The first hint that Chelsea Cain's arch-villainess Gretchen Lowell isn't the focus of her fourth novel comes from the book's title. It's the first one that doesn't have the word "heart" in it. In fact the book's title doesn't make a great deal of sense, but that's neither here nor there. 

Though Gretchen is safely locked up in prison after her shenanigans in the previous books, Archie Sheridan is still very aware of her impact. He's missing an organ or two, and his body is a mess of scars due to her ministrations, including a prominent heart inscribed on his chest. He's managed to kick his Vicodin addiction, though, so he's clearer headed than before, and he's in therapy.

The Night Season takes place during a veritable monsoon. It has been raining for over two weeks in Portland, the Willamette River is rising to the edge of its banks and the dikes are beginning to fail. Several people have been swept away by the raging torrent, but the latest body thought to be a drowning victim turns out to have been murdered. (The first clue that it wasn't a natural death is that her body was found in an obviously posed position in an amusement park.) The corpse bears a strange puncture mark on its hand, and some backtracking reveals that this isn't the first with the same wound. Poison is suspected, though the delivery mechanism and the nature of the toxin defy easy explanation.

This isn't the first time flood waters threatened to inundate the area. Sixty years ago, Vanport, a federal housing project located just north of Portland, was completely destroyed (this part of the story is based on fact). Some people believe that many more people were killed than the fifteen or twenty reported deaths, and the fact covered up. There's also a mystery surrounding the failure of town officials to sound the flood alert earlier. Journalist Susan Ward, who gets much more "screen time" than in earlier books, writes a quirky crime column for the Oregon Herald. She believes that a recently discovered skeleton belongs to one of Vanport's unreported victims and is researching that disaster. She shadows Archie as he follows leads and slogs through the inundated city.

Records:
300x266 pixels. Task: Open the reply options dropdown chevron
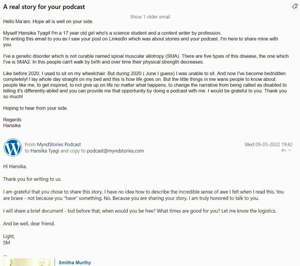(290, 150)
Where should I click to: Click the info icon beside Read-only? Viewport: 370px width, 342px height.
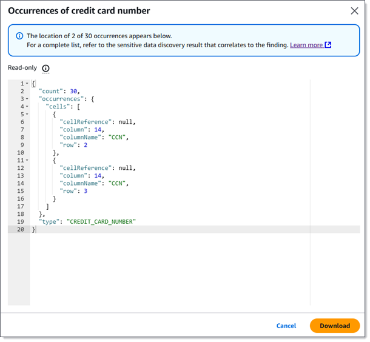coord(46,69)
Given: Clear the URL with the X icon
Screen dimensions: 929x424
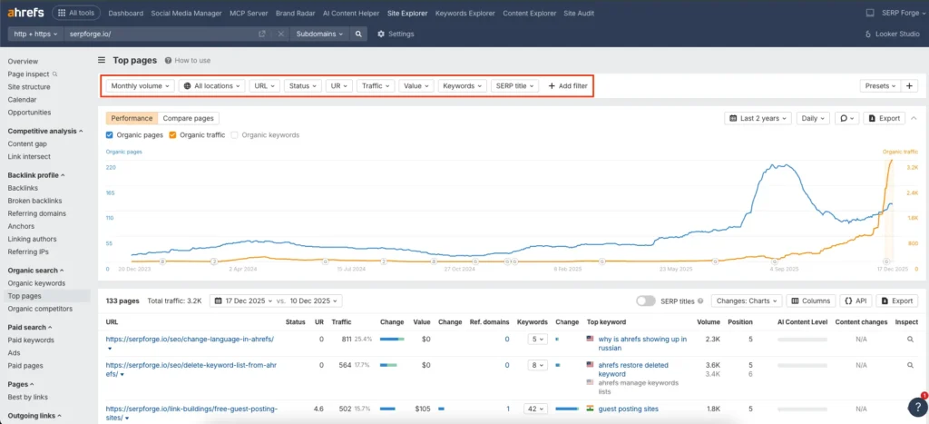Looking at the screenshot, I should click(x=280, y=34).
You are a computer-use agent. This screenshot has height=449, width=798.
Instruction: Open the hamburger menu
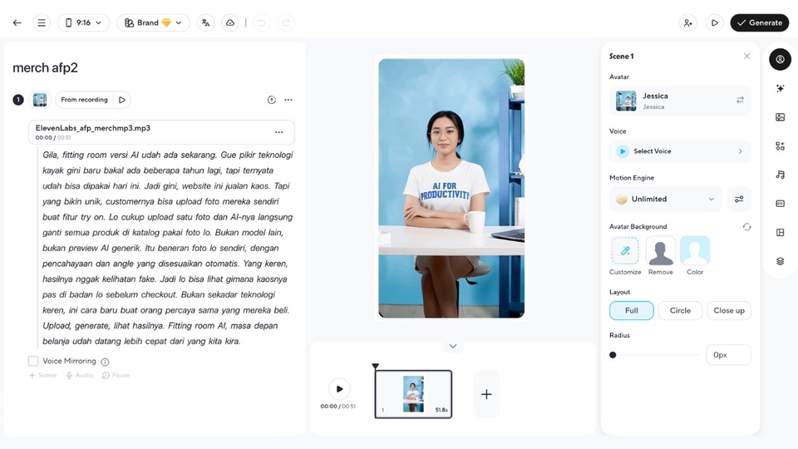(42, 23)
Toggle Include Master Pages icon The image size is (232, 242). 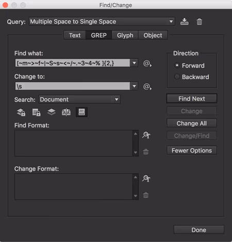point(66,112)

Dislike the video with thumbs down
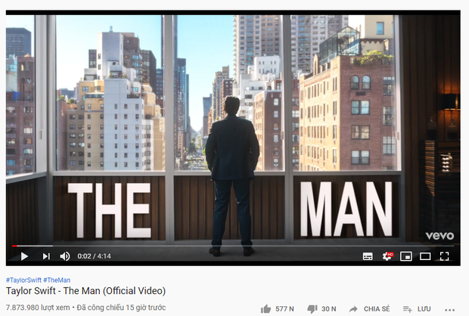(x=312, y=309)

--

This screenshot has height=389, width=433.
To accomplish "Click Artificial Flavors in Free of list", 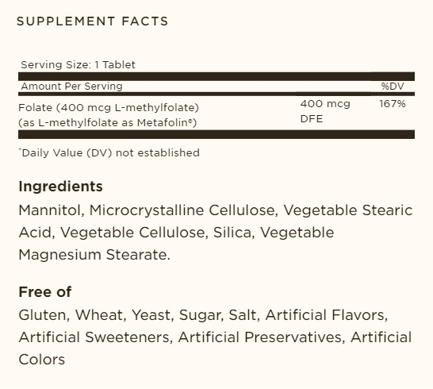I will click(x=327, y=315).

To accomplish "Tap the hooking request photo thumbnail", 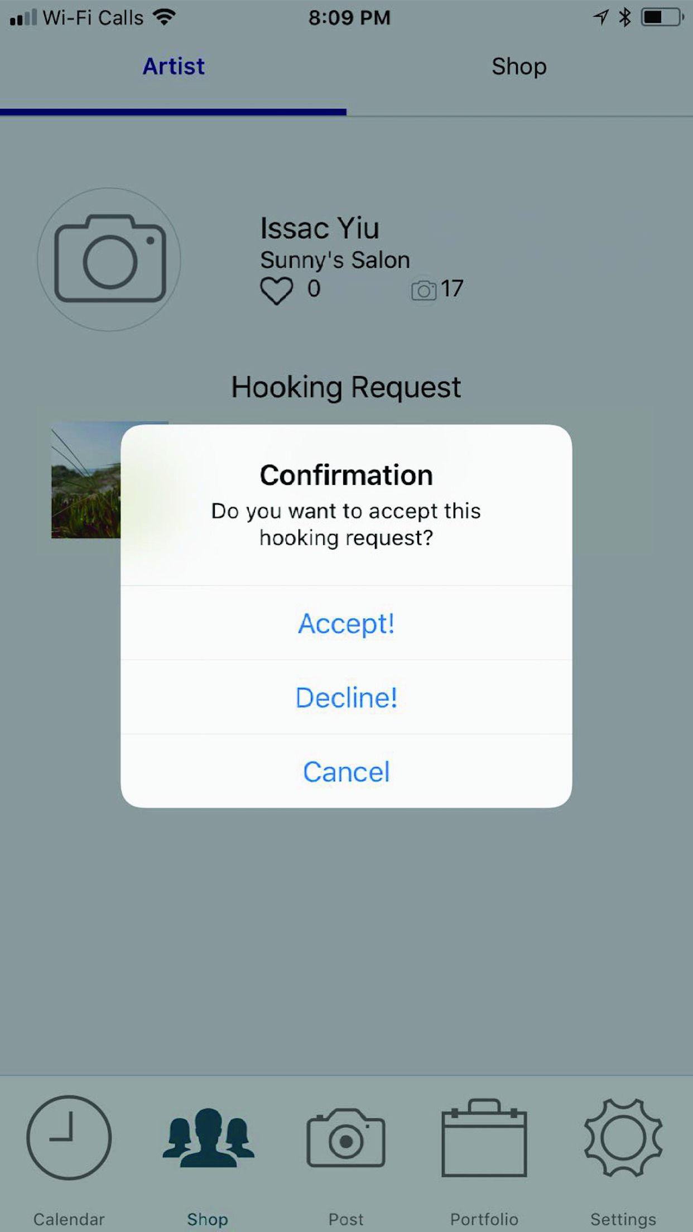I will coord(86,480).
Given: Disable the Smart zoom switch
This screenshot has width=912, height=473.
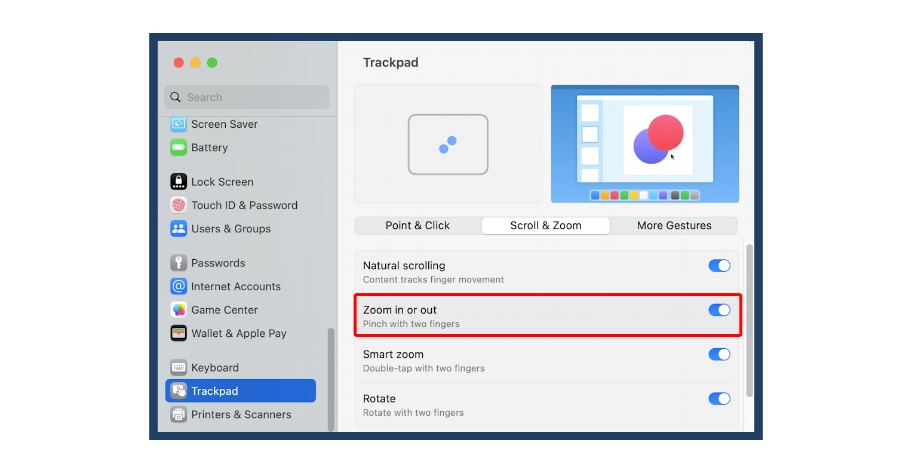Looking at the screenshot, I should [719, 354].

...

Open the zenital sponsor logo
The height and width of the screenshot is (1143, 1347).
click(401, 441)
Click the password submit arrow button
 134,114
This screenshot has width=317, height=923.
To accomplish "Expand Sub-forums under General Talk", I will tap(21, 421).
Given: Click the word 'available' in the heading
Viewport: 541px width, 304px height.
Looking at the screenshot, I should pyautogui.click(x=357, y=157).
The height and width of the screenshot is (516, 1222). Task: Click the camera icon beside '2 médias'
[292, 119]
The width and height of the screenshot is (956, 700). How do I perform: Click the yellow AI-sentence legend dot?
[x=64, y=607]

Problems and tasks:
a) Reproduce everything in the review of The Night Season from "The Night Season" down to "defy easy explanation.".
b) According to the review of The Night Season, which newspaper runs Susan Ward's crime column?
c) Pick up the review of The Night Season after its last sentence and keep writing it.

Responses to the tasks:
a)
The Night Season takes place during a veritable monsoon. It has been raining for over two weeks in Portland, the Willamette River is rising to the edge of its banks and the dikes are beginning to fail. Several people have been swept away by the raging torrent, but the latest body thought to be a drowning victim turns out to have been murdered. (The first clue that it wasn't a natural death is that her body was found in an obviously posed position in an amusement park.) The corpse bears a strange puncture mark on its hand, and some backtracking reveals that this isn't the first with the same wound. Poison is suspected, though the delivery mechanism and the nature of the toxin defy easy explanation.

b) The Oregon Herald

c)
Cain makes excellent use of the rain and the floodwaters. Readers will feel drenched by the constant downpour, and several exciting scenes transpire when people are swept away by the raging currents or leap into them to attempt rescues. In one thrilling scene, Archie risks his life to save a young boy from the river, a rescue complicated by Archie's weakened condition. It turns out that the boy had been kidnapped over a year earlier. Before he can be reunited with his parents, though, the boy vanishes from the hospital.

Cain ties these disparate details together and threatens some of her main characters to heighten the tension. Archie's long-time friend and partner, Henry Sobol, is attacked by the killer and left for dead, and Susan discovers one of the killer's calling cards in her purse, which means that he has been close to her. The omnipresent rain creates such a distracting curtain of sound and sensory input that people often miss things happening around them.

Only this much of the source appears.